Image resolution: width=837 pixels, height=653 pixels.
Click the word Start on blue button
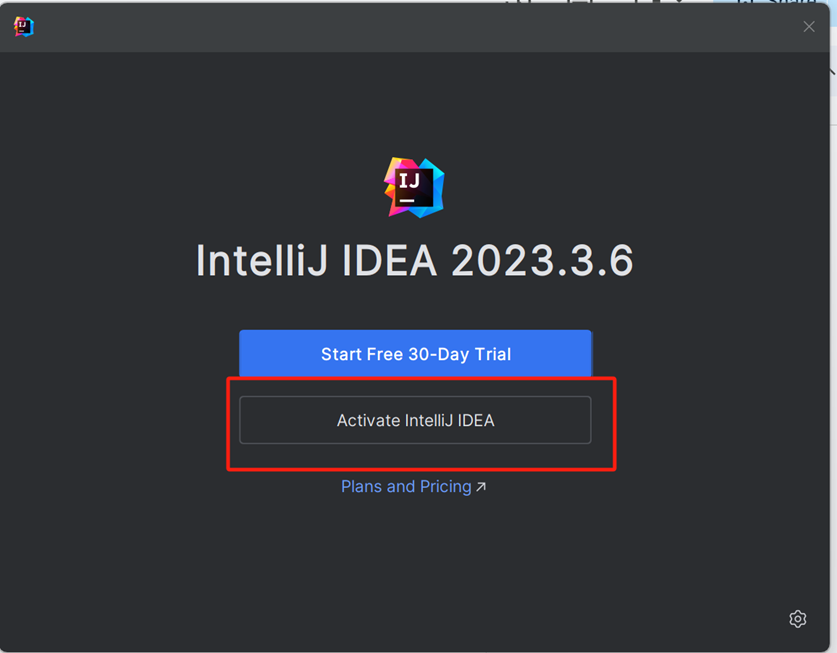[341, 354]
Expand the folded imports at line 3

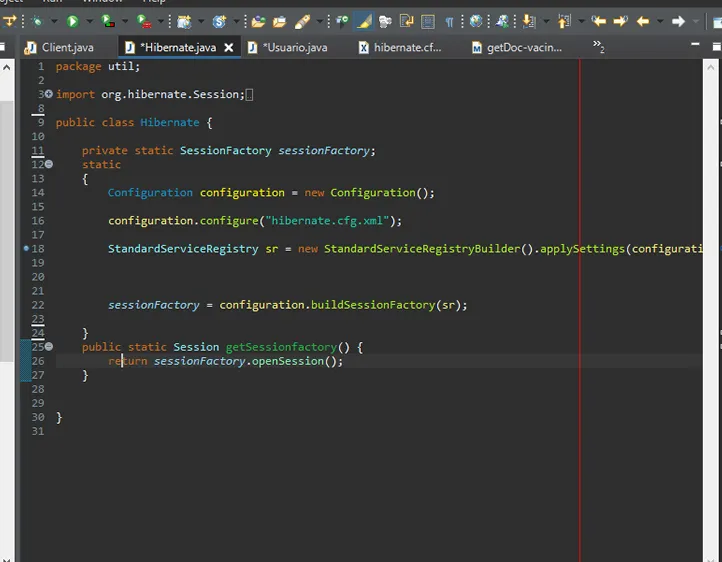pos(48,94)
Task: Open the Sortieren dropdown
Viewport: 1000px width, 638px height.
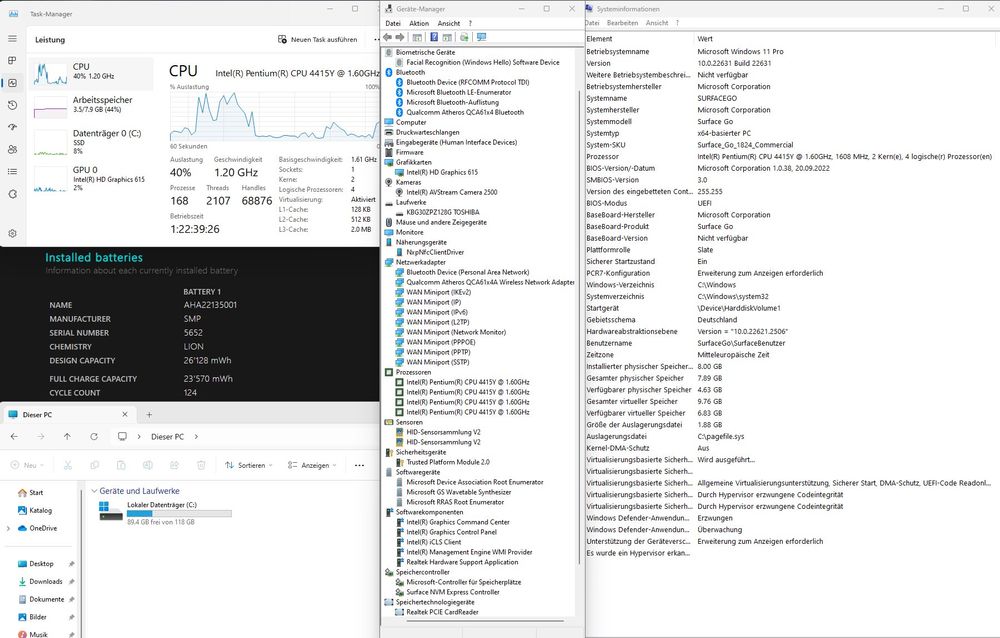Action: (250, 465)
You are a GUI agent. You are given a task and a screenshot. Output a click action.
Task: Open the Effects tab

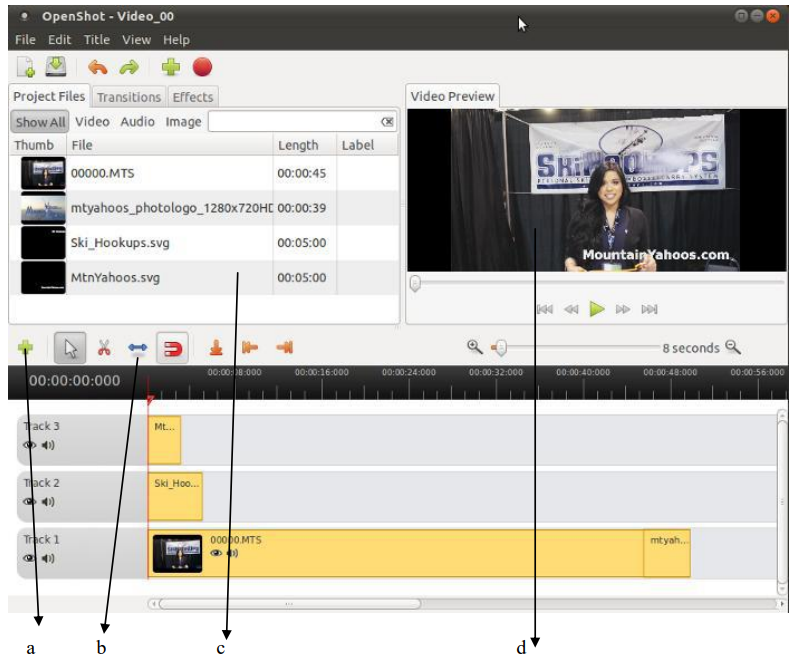[192, 97]
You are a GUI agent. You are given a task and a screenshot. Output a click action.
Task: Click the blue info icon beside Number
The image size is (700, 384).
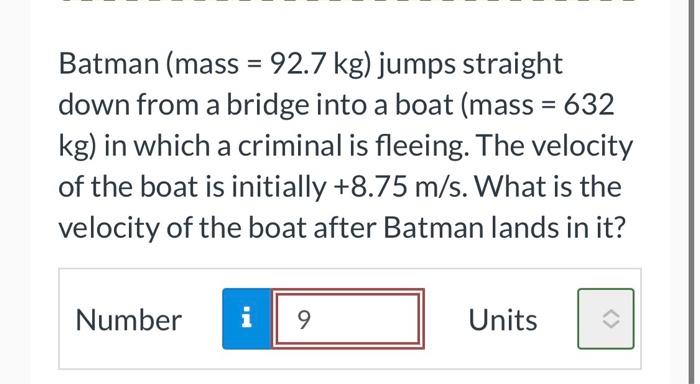pos(247,319)
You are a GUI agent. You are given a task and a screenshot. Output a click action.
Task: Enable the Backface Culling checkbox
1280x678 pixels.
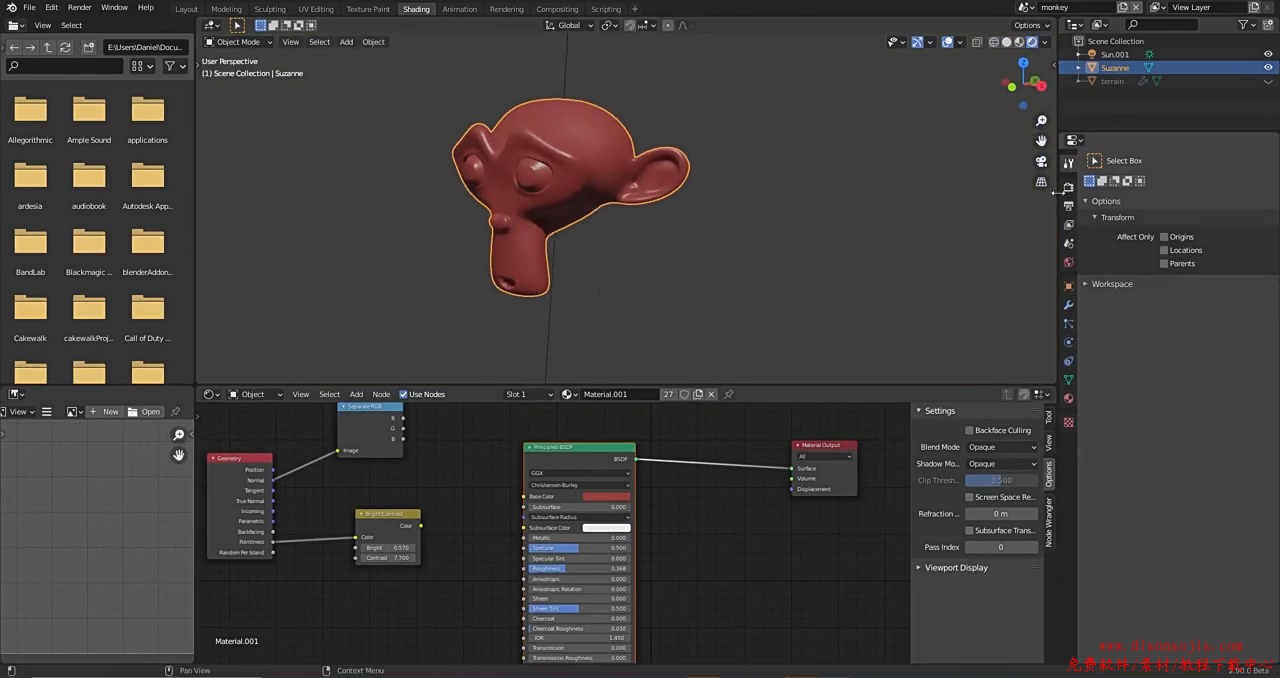(x=969, y=430)
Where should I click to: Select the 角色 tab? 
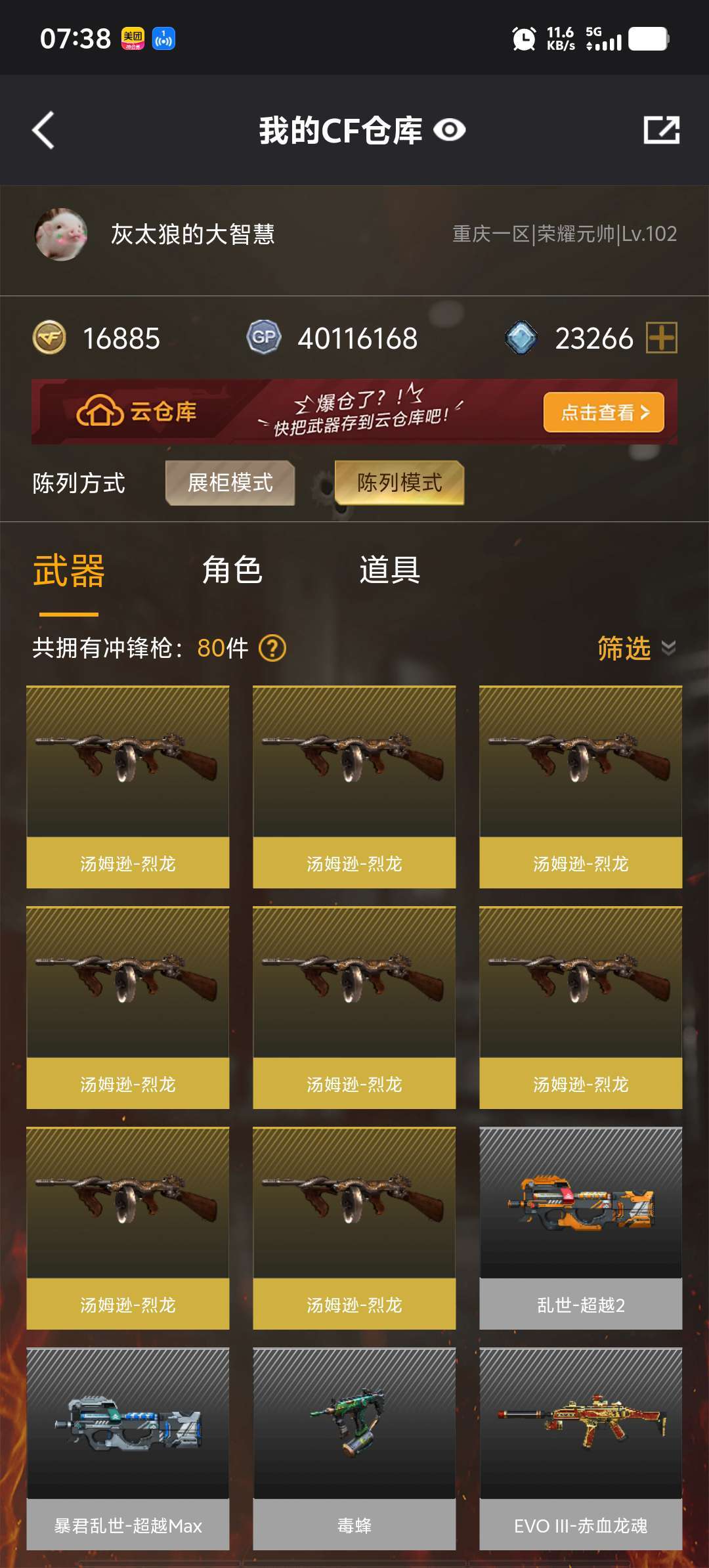pos(232,570)
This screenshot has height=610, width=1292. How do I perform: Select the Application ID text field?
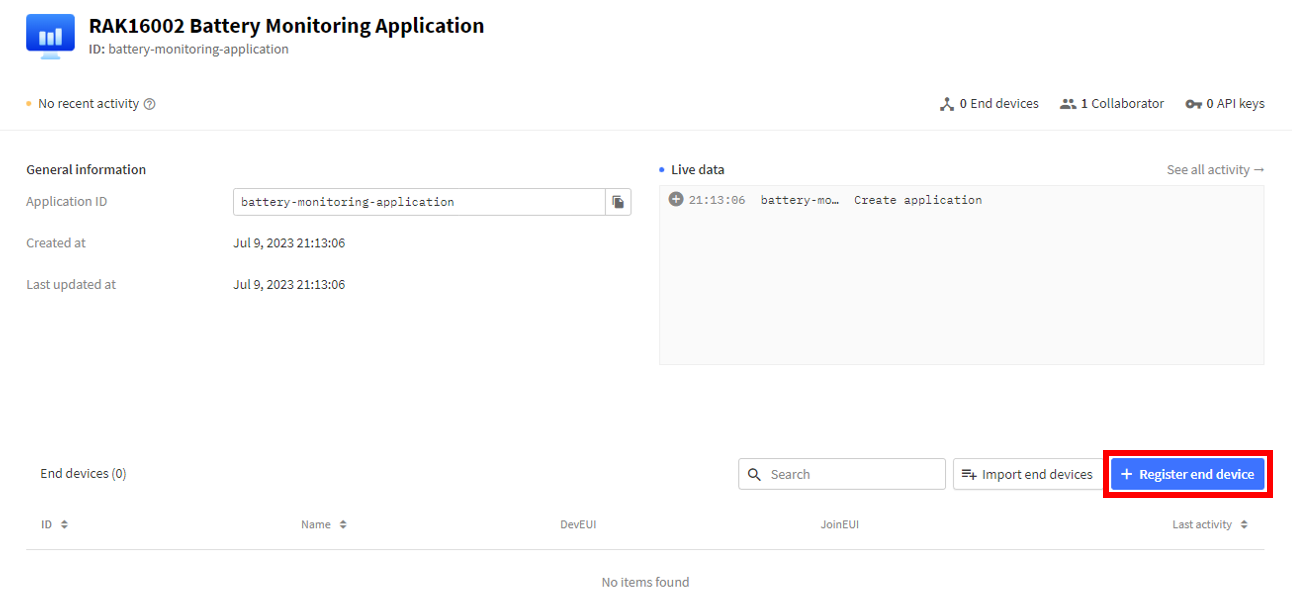pos(419,202)
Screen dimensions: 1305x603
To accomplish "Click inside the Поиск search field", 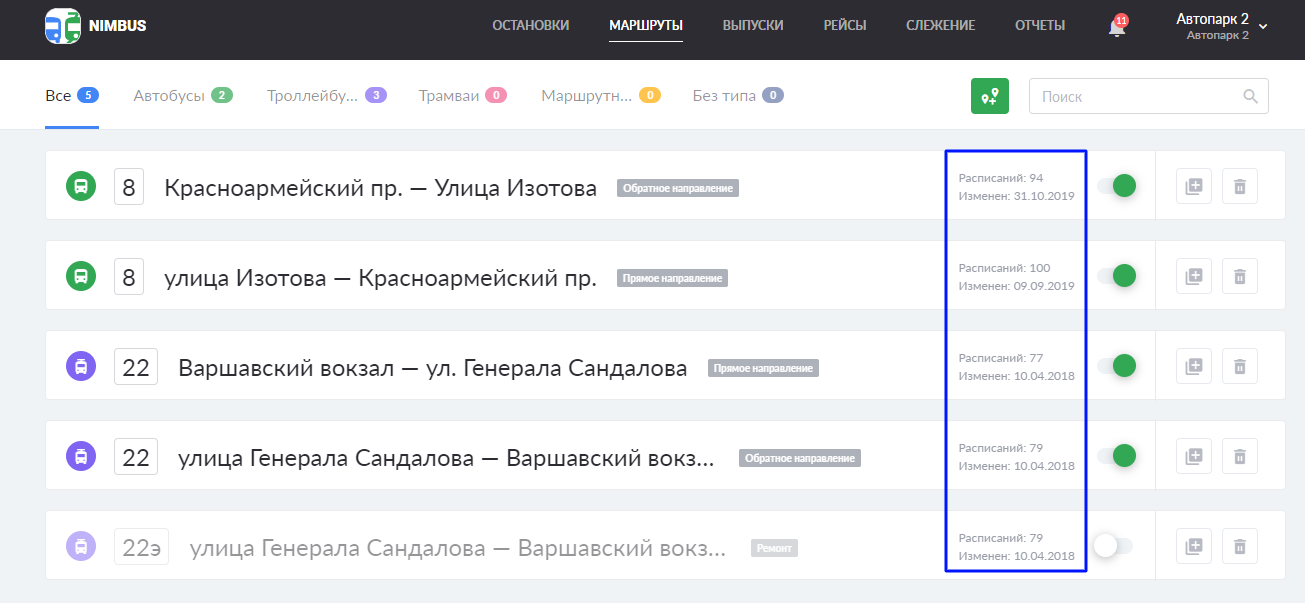I will [x=1120, y=95].
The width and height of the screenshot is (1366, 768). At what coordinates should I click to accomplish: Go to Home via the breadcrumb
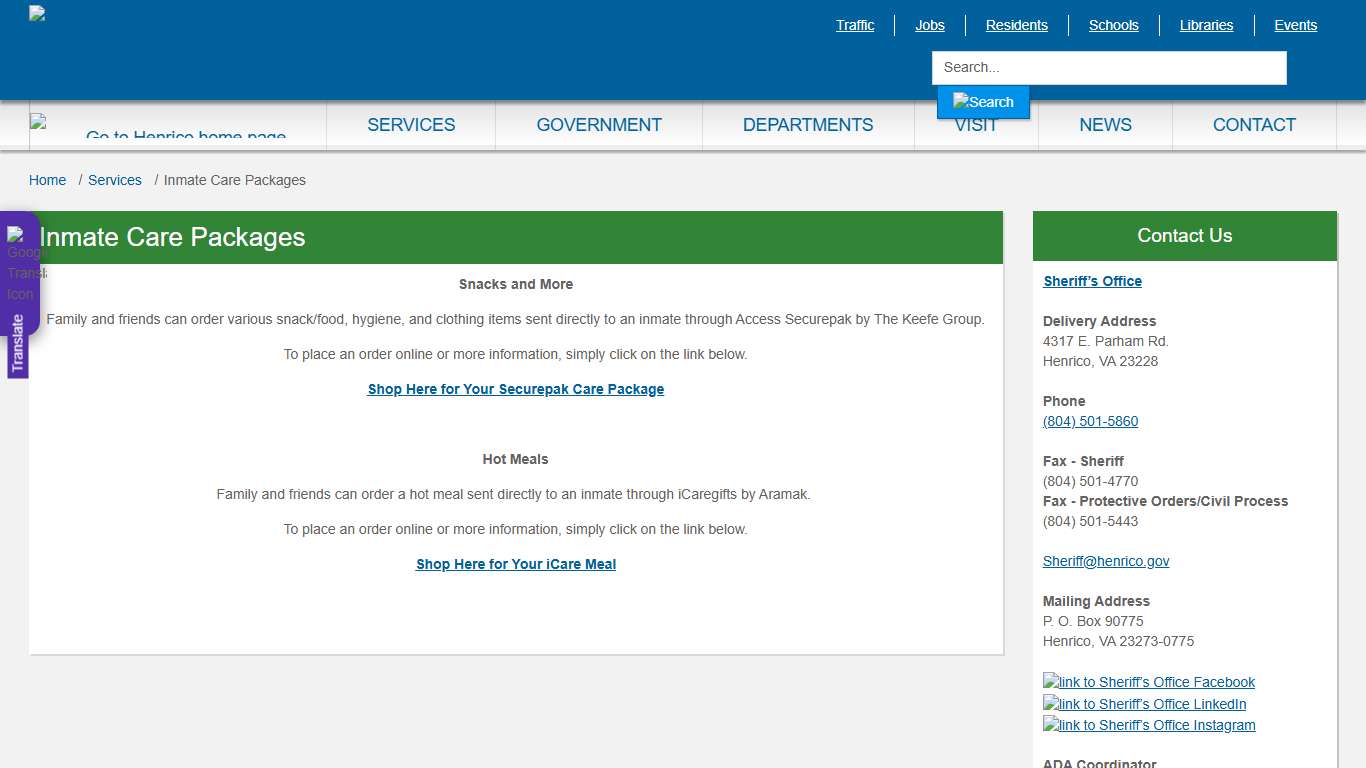pyautogui.click(x=47, y=180)
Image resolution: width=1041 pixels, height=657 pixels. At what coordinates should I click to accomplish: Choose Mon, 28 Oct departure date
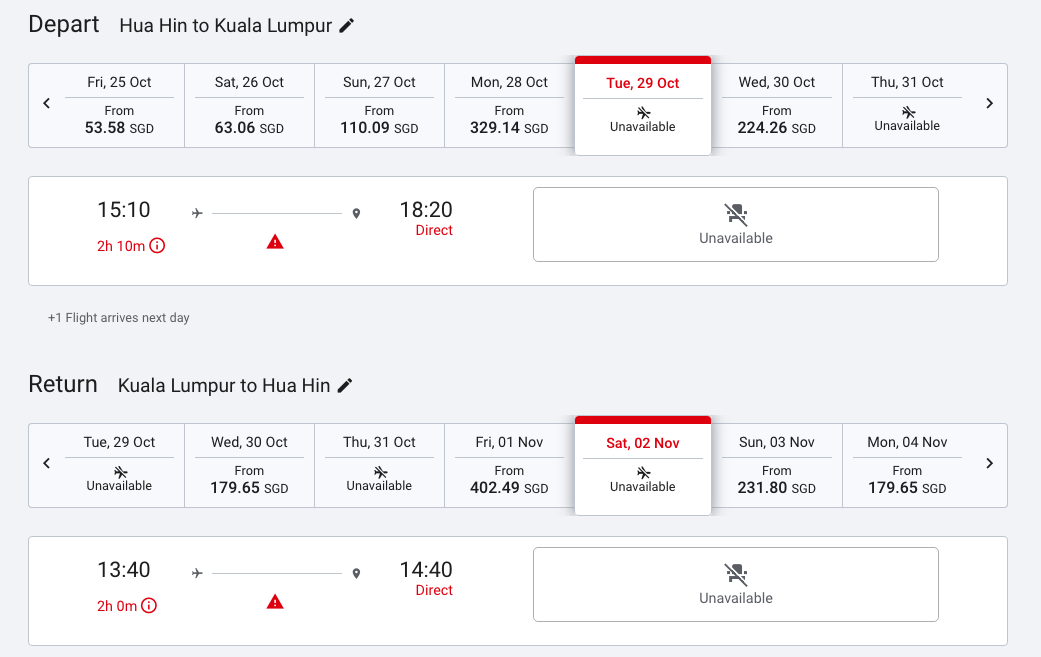click(x=509, y=106)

*Problem to work on:* Every line from the one with "Image resolution: width=1041" through the end of the material above should be restated word for word, with the pictures left out.

*Answer:*
Image resolution: width=1041 pixels, height=657 pixels. At what coordinates should I click to accomplish: Choose Mon, 28 Oct departure date
click(x=509, y=106)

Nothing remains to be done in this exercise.